All images should have alternative text. If an image has no ALT attribute, screenreaders will read the entire URL or filename of the image, which can be very noisy for screenreader users, as well as uninformative. If the image is something that is absolutely uninteresting for people who can't see it (such as an image link that replicates a text link right next to it), you can explicitly tell the screenreader to ignore the image by creating blank alternative text: alt="". Only do this if you are sure the image is not interesting or useful to people who can't see it. (For user icons, the alternative text is never blank, even if you leave the description field empty: it contains your username and the keyword used to select the icon.)

Writing good alternative text can take a lot of practice, but it helps many people when you do it. You can learn more about how to pick the best alternative text.

Last Activity:
March 7th, 2013 (denise)

» What are the restrictions on icons?

Icons can't be more than 100x100 pixels, or have a file size greater than 40kb. (In both cases, they can be smaller than the maximum.)

Supported file types are GIF, JPG, and PNG. If you have a different type of image, you'll need to convert it before using it as an icon.

Dreamwidth doesn't have any content restrictions on user icons.

Last Activity:
May 2nd, 2009 (ysobel)

» What is the icon browser? How does it work?

The Icon Browser is a feature available to paid and premium paid accounts only. It allows you to see all your icons in one place and choose the one you want.

When you're making an entry or a comment, there's a button labeled "Browse Icons". When you press it, it brings up an in-page window with your icons, with images, keywords, and text descriptions, if you've added any. Click on the icon you want to use, then press the button labeled "Select".

Last Activity:
February 25th, 2012 (denise)

» Can I set my icon page to display in my journal style?

Yes, you can set your icon page to display in your journal style or in the site skin. You can also choose how the site will show other users' icon pages when you're logged in to your account.

To choose how your icon page will show, visit the Display tab of Account Settings.

If you want other people who visit your icon page to see it in your journal style, check the box labelled "Icon Page Default: Your Journal". This will set the default for logged-out users and people who haven't changed their viewing settings.

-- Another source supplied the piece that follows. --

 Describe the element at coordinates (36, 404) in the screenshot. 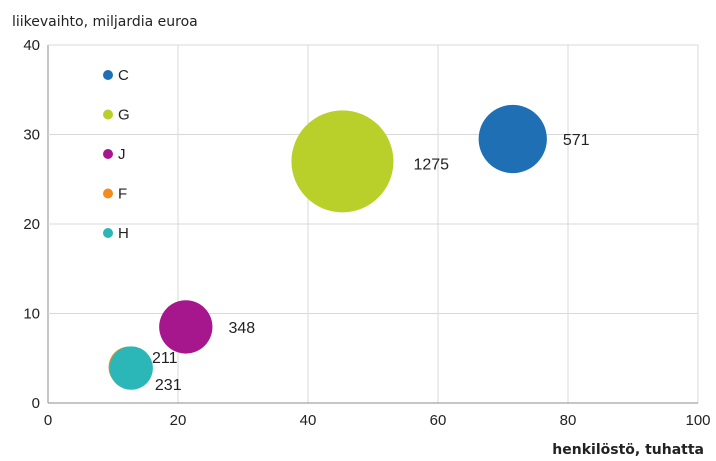

I see `y-tick-label: 0` at that location.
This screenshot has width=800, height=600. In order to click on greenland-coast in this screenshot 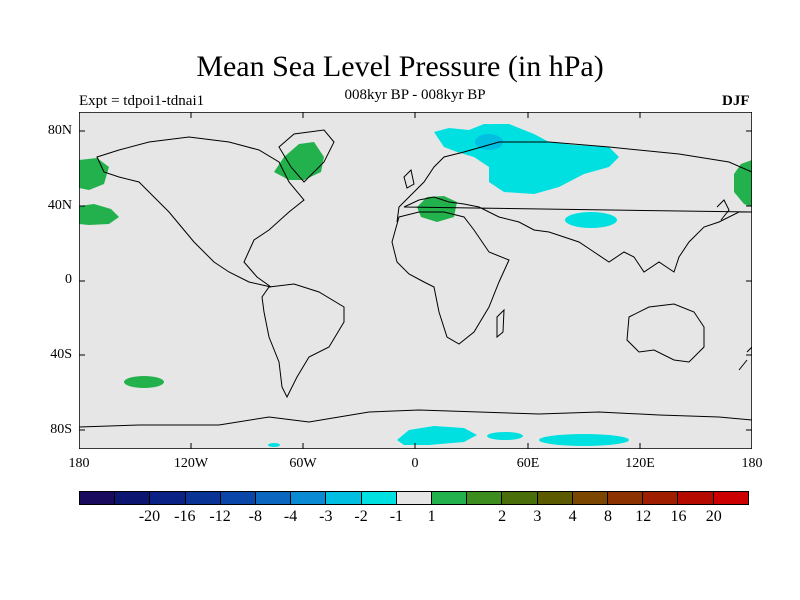, I will do `click(306, 156)`.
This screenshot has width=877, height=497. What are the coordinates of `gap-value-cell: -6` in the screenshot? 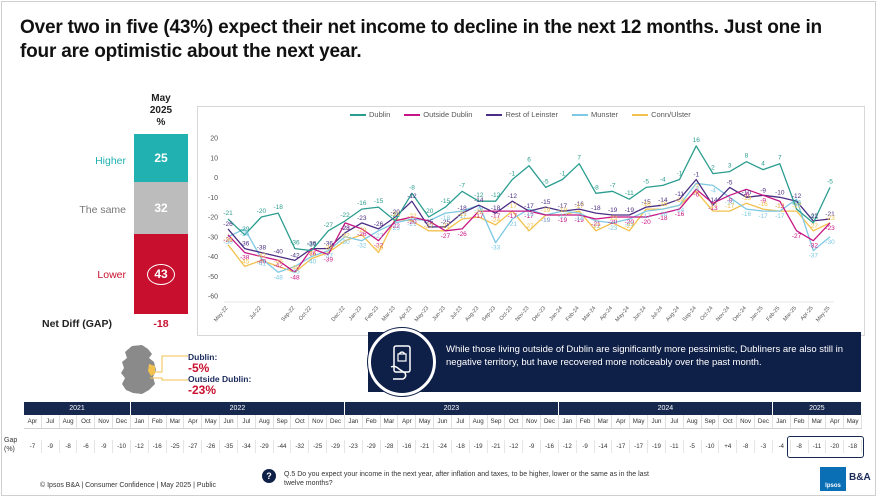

To choose how you will see icon pages (including your own) when you're logged in, select the appropriate option in the drop-down labelled "Icon Pages: Shown to You". You can choose from "original style", which will show you whatever the journal owner has set; "my own style", which will show you all icon pages in your own journal style; "site skin", which will show you all icon pages in the site skin, and "light format", which will show you all icon pages in a stripped-down, simplified layout.

The 'Shown to You' setting will always override the 'Default' setting. For instance, if you check "Icon Page Default: Your Journal" to show your journal's icon page in your journal style, but pick "site skin" for "Icon Pages: Shown to You", logged out visitors to your journal will see your icon page in your journal style, but you will see your icon page in the site skin.

You can pick the number of icons that show on journal-styled icon pages on the Customize Journal Style page.